What’s the story behind the change and what should consumers and businesses expect?

The £1 coin

The £1 coin was introduced to Britain on 21st April 1983 as the old £1 note was completely phased out of existence.The £1 coin retailer rebellion

The current coin has fallen victim to not its own success, however, but the success of counterfeiters. In 2011, 3.09% of coins in circulation were estimated to be counterfeit, according to Business Report. Coin testing companies thought this estimate an understatement, believing the number to be double that, reported BBC News Online. TV series, Fake Britain, withdrew £1,000 in £1 coins from five high street banks and were passed between 32 and 38 counterfeits.

Something had to change and it was the coin itself – it was replaced with a new 12-sided bimetallic pound coin launched to the public on 28th March 2017.

The new coins have been made significantly more difficult to forge and include some of the following security features:

  • A holographic type effect which changes the £ symbol at the bottom of the coin into a “1” depending on the angle you’re viewing the coin from,
  • Grooves on alternate sides
  • Made from two different metals
  • Very small lettering on the lower inside rim of the coin.

Replacing the £1 coin

With the deadline date of the 15th October looming, GoCompareMoney estimate that £420 million of the £1.7 billion of old coins in circulation have not been returned.

Many shopping trolleys have not yet been converted to accept the new £1 coin. The AA reported that 20% of councils have not converted all their parking ticket machines to cope with the change.

The Telegraph reports that many of the railway companies, including South, Great Northern, Gatwick Express, and Thameslink, had not update all of their ticket machines and that they would not be ready in time for the deadline date.

It’s no wonder consumers are confused about what will happen to their old £1 coins after the changeover date.
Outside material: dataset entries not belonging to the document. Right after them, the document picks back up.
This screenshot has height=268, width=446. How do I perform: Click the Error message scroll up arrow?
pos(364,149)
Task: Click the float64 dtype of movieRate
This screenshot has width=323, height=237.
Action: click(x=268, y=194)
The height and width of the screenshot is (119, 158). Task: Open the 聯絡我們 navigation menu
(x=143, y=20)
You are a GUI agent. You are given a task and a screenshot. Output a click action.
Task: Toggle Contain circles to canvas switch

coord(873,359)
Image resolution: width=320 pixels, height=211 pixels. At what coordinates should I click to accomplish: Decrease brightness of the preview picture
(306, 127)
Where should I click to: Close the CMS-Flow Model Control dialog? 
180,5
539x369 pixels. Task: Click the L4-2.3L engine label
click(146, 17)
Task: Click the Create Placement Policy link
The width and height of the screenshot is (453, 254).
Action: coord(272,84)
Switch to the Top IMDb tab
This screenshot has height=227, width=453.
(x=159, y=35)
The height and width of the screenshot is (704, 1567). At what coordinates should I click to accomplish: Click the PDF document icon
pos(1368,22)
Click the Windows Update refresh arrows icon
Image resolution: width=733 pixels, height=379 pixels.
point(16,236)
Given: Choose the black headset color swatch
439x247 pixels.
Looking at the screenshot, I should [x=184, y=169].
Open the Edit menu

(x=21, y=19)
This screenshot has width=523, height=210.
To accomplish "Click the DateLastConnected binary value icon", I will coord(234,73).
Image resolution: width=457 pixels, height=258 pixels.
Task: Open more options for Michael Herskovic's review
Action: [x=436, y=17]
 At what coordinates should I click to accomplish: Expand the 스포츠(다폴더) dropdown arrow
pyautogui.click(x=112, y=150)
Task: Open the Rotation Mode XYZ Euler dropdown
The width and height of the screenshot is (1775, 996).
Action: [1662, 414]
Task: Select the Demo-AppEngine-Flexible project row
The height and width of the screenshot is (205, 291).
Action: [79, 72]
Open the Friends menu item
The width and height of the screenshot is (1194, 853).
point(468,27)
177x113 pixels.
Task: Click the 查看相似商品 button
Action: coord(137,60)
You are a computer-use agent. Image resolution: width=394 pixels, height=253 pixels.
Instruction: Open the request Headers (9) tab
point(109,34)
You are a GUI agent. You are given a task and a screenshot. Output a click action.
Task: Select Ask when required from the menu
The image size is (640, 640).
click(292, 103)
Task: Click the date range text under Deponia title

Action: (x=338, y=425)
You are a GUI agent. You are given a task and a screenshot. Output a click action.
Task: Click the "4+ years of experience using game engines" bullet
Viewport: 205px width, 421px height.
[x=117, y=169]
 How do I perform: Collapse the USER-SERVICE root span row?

According to the Post Office, as reported in Manchester Evening News, customers can deposit old £1 coins into their bank accounts at any post office “until further notice”.

The paper also reported that Barclays will continue to accept the old coins although

“we would recommend that customers allow sufficient time to return old coins rather than leave it until legal tender status is withdrawn”.

Speaking to the Huffington Post, RBS, NatWest, Santander, Nationwide Building Society, and Lloyd’s Bank Group (including the Halifax) will also continue to accept old pounds coins as deposits.